The pain of not being heard, or betrayed, lied to or criticized are examples of experiences from our past that become sensitivities we bring into our present relationships. We become vigilant to these behaviors in others, and it takes only a hint of the original betrayal to cause a reaction. Sensitivities are the fragile areas of our psyche that are like open wounds. Any slight touch stings with pain and intolerance. The emotional reactions that erupt out of this pain take on proportions that exceed the situation. Our response is justified with an internal logic that supports the perspective that our partner has purposefully hurt us. Our sensitivities tend to create more of what we don’t want because others will perceive our response as unreasonable. It is unreasonable because the recipient of such emotional outpouring is held responsible for more than their behavior. People don’t respond well to this. As a partner on the receiving end you are left confused by the distortion of your experience, which can lead to defensiveness. A defensive response denies the pain of the person with the sensitivity.

Relationships can be a minefield of sensitivities that we try to dodge, control, or disarm forming patterns of relating. Paradoxically these ways of relating will create more of what we are trying to avoid or will end up treating others in the same way. The more unconscious of our sensitivities, our relationships will tend to escalate into a series of reactions which are out of our control.

So lets examine an example to explore this further.
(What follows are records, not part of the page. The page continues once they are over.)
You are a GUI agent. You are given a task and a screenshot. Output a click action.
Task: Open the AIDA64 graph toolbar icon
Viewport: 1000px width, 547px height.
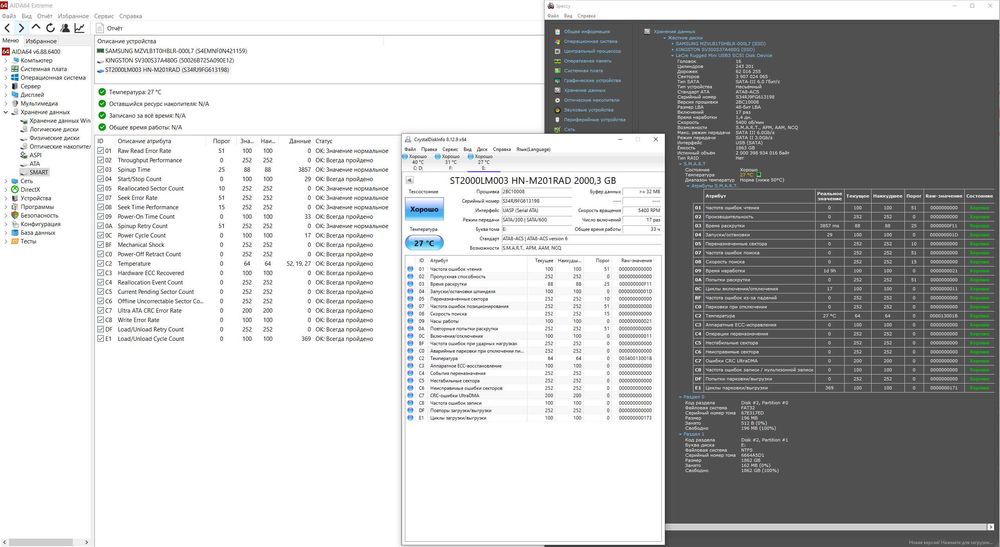[79, 28]
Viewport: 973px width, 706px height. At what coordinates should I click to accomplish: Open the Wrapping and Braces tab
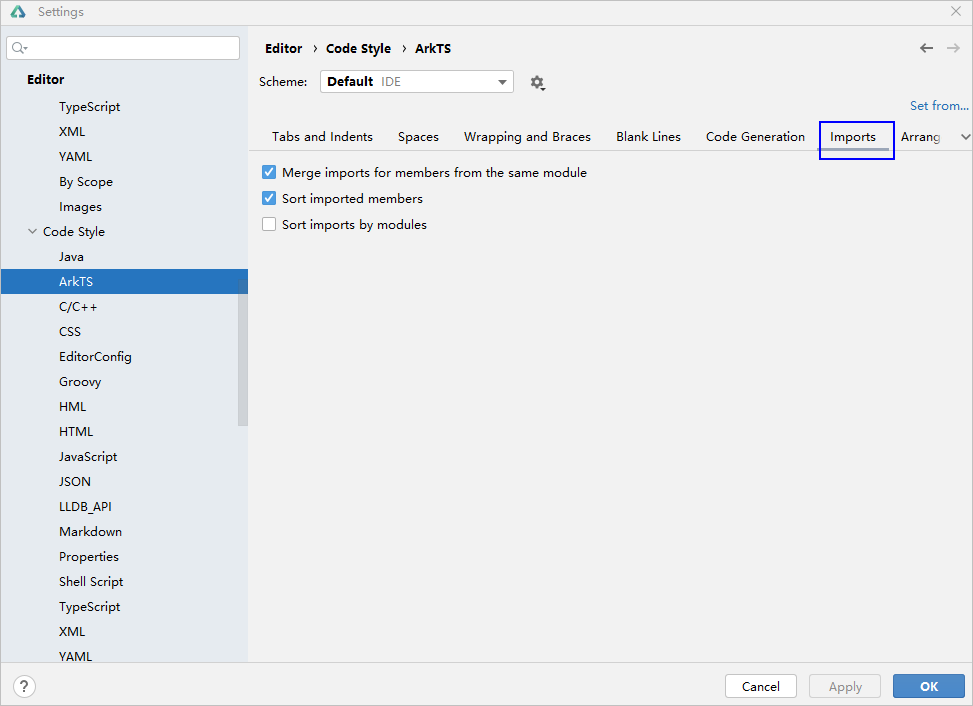click(527, 137)
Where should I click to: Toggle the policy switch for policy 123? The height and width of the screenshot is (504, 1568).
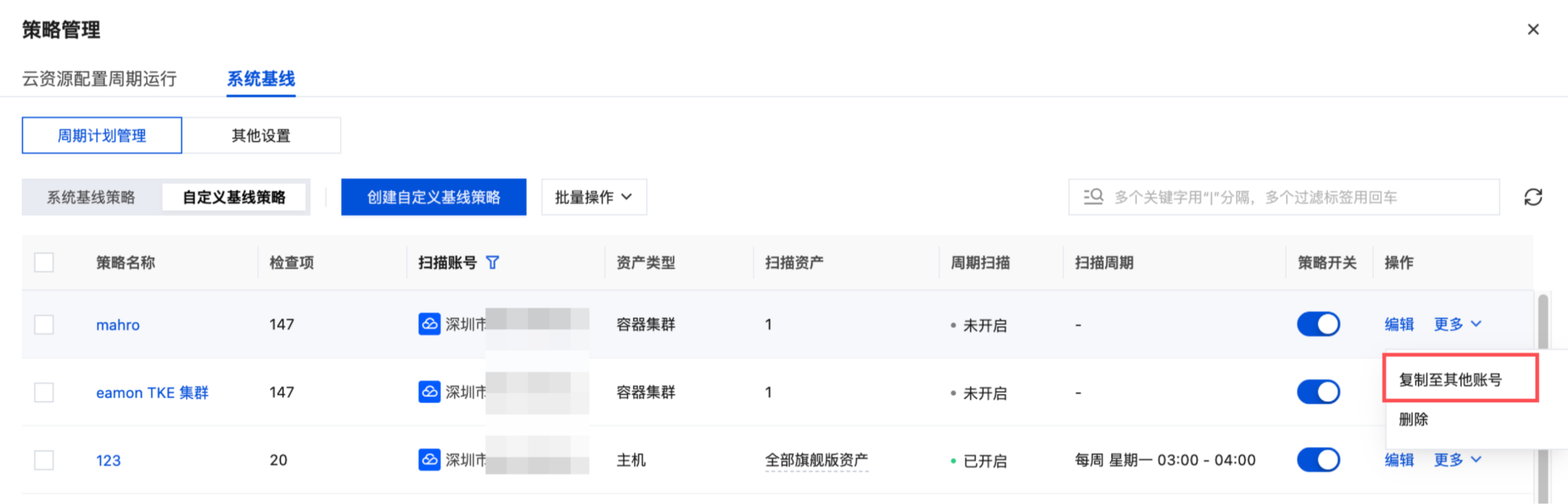1319,459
A common sensitivity is not being heard. Typically what can happen is that inattentiveness is a signal that triggers feelings of anger, hurt and frustration. The person will have thoughts like; here we go again, why can’t they just listen, they are doing this on purpose, how many times do I have to say something, they don’t want to hear me, they obviously think I have nothing important to say. These thoughts are informed by beliefs that originate in early experiences. Such beliefs might be that they have to behave in certain ways to be heard or that there is no point saying anything as they wont be heard. So behavior can range from intense emotionally demanding behavior to shutting down immediately. The result of both these habits is to not be heard and/or not hear the other person.

The person who is being accused of not listening at first may be bewildered by the accusation and strength of emotion coming at them. They may try to express what was going on for them in the situation but find the demanding behavior serves to silence them. The person who is accused develops patterns of responding that often reinforce the beliefs in their partner of not being heard. Demanding behaviour can produce a hostile interaction or withdrawal. In the case of their partner shutting down this can cause a lot of confusion, often not knowing there is a problem until both partners feel disconnected.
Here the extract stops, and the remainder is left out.